■ WORK INSTRUCTIONS ■
Every line of the data that contains the string "text" must be copied.

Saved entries
◆ ◆ ◆ ◆ ◆
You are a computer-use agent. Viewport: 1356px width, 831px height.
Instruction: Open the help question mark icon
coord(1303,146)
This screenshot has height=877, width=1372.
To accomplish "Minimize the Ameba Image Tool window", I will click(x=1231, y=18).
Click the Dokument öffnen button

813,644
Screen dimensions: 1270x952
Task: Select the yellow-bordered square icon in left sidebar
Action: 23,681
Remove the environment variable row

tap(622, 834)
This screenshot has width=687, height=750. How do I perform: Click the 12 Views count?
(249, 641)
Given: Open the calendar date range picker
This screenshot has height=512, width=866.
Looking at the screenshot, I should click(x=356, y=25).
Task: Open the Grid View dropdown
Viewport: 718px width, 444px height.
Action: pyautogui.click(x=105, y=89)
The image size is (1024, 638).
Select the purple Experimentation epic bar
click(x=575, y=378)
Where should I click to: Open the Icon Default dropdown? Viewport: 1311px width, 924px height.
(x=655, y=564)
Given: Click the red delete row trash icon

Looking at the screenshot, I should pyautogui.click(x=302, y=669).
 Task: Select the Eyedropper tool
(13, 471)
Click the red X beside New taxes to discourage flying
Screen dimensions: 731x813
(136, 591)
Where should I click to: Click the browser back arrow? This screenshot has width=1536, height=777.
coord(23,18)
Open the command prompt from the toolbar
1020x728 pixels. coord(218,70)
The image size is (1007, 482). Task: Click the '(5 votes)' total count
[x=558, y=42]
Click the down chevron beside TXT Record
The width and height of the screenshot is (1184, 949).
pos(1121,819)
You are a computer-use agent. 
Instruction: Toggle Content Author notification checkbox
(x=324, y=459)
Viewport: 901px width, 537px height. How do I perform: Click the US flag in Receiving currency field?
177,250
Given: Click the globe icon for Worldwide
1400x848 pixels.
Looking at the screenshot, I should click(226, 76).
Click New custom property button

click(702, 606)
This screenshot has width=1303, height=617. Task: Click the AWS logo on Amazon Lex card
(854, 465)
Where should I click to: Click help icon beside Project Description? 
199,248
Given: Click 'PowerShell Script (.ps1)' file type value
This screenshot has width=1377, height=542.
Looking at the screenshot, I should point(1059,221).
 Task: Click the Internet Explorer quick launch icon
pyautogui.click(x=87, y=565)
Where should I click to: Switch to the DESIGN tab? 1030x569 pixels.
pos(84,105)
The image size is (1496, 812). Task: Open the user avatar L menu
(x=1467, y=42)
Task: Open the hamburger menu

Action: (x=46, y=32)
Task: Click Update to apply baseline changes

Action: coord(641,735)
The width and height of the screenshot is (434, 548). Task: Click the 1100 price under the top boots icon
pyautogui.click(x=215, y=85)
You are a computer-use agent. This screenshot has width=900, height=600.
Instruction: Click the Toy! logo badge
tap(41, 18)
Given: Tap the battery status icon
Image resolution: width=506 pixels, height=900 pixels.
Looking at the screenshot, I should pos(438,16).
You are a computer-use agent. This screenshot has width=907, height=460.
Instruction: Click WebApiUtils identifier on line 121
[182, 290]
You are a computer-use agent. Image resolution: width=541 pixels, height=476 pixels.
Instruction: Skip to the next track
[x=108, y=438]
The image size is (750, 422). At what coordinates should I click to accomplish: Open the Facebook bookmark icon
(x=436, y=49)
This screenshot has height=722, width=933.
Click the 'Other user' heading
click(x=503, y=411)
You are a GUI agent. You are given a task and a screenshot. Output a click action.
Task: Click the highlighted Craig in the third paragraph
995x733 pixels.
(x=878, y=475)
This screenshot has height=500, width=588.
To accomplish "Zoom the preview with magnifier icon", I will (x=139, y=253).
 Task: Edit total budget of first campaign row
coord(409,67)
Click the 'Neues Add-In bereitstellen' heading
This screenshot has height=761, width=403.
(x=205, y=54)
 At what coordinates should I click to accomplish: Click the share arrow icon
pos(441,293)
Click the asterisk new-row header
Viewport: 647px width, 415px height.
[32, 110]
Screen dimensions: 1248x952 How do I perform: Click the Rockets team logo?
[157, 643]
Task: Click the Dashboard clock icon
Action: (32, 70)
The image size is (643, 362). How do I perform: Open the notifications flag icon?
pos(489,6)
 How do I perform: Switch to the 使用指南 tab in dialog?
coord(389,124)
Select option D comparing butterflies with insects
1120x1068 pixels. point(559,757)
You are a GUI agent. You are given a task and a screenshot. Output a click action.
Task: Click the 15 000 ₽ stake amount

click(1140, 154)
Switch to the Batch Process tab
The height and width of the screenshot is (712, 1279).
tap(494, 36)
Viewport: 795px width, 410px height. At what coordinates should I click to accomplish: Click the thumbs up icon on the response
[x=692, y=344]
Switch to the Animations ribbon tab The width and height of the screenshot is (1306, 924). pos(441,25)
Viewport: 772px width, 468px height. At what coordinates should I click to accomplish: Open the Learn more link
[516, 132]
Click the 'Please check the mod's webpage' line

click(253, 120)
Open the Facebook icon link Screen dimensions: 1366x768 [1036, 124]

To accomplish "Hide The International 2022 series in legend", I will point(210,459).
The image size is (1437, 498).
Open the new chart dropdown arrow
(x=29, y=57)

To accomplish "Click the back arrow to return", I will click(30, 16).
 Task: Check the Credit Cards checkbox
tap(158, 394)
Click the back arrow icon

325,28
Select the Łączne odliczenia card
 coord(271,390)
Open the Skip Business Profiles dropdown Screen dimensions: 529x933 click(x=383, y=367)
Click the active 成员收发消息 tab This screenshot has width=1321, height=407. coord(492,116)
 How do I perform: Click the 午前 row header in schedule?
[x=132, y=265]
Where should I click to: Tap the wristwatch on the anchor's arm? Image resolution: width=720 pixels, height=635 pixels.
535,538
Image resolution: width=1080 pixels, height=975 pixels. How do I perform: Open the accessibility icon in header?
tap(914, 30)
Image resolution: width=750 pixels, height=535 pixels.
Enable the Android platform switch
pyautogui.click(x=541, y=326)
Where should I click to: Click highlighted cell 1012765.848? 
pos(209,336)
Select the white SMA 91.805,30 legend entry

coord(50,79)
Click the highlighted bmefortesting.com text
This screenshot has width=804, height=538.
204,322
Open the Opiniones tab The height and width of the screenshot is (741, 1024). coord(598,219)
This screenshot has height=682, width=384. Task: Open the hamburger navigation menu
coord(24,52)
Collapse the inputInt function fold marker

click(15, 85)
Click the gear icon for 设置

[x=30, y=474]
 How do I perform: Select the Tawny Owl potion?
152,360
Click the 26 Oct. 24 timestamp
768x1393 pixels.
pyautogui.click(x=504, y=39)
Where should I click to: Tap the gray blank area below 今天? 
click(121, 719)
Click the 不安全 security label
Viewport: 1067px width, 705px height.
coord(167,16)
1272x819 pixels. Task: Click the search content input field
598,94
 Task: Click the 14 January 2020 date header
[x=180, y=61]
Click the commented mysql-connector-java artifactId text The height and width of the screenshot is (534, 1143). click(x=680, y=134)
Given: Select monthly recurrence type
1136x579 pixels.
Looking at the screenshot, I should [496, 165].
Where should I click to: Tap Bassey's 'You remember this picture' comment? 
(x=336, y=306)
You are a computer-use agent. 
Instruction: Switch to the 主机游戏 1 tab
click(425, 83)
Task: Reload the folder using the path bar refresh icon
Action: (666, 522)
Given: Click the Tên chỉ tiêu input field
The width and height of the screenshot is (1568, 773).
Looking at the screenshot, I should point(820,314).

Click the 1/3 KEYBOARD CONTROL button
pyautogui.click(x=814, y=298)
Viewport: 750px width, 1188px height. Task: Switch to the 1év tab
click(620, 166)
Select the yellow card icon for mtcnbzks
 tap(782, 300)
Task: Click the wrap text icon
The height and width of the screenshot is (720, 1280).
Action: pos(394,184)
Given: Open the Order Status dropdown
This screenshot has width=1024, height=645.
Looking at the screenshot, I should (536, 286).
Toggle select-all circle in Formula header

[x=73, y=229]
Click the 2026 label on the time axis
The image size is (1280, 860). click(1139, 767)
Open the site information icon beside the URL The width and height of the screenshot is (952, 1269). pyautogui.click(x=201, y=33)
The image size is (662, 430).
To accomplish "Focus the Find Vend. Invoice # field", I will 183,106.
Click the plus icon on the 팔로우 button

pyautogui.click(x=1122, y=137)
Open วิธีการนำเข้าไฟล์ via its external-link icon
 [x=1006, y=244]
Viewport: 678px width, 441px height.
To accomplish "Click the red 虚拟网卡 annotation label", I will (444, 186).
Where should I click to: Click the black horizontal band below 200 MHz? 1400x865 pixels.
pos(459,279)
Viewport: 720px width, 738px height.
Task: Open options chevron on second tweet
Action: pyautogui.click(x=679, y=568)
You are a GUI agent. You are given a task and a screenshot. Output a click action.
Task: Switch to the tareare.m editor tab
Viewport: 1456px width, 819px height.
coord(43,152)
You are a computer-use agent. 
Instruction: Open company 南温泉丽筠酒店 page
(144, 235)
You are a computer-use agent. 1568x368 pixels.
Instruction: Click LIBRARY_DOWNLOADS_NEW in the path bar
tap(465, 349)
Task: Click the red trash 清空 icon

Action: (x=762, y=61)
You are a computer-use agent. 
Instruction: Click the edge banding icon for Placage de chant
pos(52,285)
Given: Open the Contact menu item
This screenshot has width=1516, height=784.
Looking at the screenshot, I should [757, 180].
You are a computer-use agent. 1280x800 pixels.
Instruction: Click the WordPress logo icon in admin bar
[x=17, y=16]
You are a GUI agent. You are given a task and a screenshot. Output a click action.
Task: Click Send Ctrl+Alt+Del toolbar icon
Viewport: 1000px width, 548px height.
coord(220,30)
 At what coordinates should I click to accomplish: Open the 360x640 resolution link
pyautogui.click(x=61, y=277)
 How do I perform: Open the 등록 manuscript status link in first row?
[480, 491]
◆ ◆ ◆ ◆ ◆
■ ANSWER SECTION ■
Click the highlighted bmefortesting.com text
Click the commented mysql-connector-java artifactId text The height and width of the screenshot is (534, 1143). click(x=680, y=134)
Task: Click the wrap text icon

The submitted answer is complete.